The Mozilla platform supports the localization of XUL documents and XHTML pages via DTDs and entity references. It also supports the localization of text in scripts via .properties files and keys. But it doesn't support the localization of HTML pages.

Bug 691782 implements support for the localization of addon main programs via an l10n CommonJS module and .properties files. This proposal builds on and complements that one by adding two APIs for the localization of HTML pages.

Proposal

Static Localization

For localization of static text in pages, we integrate a localization processor into the addon:// protocol handler, which is being implemented as part of the Add-on Pages API in bug 644595. The localization processor parses pages while they are being loaded and replaces property references (i.e. references to locale-specific text strings in .properties files) with their localized text referents.

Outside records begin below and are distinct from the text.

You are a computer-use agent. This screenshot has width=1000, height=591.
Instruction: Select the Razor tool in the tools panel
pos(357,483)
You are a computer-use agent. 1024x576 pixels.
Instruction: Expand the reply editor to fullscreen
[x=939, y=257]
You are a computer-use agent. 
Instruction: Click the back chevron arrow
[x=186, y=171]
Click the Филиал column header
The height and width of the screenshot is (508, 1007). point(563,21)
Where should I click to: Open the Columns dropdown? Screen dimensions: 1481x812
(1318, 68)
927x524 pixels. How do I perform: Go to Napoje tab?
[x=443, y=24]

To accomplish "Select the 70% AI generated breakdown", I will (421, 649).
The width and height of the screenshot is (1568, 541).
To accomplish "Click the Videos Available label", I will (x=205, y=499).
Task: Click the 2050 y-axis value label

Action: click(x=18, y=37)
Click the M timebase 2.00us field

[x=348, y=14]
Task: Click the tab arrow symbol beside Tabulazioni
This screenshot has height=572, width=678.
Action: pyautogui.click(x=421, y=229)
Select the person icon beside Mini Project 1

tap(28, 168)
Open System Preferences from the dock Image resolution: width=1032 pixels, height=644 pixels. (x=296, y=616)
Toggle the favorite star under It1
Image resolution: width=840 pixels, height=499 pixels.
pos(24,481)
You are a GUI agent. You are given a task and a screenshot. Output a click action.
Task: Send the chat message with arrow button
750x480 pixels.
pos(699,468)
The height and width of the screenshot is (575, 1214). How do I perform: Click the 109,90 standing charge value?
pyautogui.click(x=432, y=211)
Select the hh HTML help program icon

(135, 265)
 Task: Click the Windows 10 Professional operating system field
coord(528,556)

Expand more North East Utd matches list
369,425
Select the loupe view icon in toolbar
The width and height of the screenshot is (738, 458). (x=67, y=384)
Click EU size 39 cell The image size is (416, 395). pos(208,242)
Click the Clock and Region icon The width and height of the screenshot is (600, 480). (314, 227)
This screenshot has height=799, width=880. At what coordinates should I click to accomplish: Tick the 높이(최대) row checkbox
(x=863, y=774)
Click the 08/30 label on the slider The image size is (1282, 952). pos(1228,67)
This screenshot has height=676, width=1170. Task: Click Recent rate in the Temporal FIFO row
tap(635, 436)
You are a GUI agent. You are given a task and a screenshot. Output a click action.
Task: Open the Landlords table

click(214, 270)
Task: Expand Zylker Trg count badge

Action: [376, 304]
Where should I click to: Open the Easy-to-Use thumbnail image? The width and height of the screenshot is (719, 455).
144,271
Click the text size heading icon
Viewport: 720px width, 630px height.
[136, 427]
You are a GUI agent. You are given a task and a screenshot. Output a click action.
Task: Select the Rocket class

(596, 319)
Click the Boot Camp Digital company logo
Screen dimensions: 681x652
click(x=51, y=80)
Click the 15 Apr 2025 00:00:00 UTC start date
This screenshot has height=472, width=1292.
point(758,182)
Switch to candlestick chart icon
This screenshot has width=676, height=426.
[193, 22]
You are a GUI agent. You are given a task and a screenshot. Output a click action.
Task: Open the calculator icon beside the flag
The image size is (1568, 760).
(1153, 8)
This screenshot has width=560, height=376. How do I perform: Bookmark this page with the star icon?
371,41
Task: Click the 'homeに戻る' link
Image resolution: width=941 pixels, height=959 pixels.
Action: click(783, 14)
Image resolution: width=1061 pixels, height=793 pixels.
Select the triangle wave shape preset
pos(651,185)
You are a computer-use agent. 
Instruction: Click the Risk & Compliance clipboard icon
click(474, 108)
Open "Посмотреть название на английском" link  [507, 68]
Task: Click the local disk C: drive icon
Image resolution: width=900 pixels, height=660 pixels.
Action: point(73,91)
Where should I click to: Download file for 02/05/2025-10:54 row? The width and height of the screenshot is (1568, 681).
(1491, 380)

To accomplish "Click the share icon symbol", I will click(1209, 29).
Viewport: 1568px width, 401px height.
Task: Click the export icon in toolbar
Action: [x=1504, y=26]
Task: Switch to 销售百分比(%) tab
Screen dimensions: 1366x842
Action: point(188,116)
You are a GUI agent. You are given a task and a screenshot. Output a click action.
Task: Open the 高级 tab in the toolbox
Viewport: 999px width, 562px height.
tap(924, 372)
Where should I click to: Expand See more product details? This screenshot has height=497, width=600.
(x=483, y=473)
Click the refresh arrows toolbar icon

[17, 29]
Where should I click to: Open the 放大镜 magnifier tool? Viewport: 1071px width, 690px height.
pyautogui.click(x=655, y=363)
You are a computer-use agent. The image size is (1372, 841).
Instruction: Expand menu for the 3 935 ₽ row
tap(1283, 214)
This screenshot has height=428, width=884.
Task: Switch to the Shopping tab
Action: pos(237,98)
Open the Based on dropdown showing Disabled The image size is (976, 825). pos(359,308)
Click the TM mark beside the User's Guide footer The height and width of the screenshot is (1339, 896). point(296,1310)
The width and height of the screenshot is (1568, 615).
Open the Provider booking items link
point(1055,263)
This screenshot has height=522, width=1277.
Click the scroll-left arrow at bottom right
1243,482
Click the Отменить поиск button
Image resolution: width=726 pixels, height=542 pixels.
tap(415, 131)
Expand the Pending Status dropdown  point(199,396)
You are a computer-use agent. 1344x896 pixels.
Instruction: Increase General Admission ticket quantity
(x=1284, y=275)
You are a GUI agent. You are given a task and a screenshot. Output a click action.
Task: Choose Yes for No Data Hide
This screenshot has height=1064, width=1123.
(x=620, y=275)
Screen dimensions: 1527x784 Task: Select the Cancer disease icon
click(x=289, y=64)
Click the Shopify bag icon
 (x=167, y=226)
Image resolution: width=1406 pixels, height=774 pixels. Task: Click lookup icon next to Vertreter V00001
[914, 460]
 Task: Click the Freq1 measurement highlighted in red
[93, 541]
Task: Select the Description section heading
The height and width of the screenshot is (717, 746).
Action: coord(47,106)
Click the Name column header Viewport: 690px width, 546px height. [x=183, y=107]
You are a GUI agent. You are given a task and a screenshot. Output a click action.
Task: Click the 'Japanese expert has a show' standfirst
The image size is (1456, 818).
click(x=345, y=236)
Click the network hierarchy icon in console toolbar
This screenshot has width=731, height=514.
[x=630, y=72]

Property references are property keys delimited by dollar-sign-prefixed curly braces (${key}), and their referents are stored in the same .properties files that support localization of addon main programs.

[Alternative delimiter styles under consideration: mustaches ({{key}}), character entities (&key;). One consideration is avoiding conflicts with client-side template processors like jQuery Templates and mustache.js. We might make it possible to disable localization if we find that users encounter conflicts we cannot easily resolve, although we must work hard to minimize the risk of conflicts, since we want addons to be localizable, and addon developers want that too.]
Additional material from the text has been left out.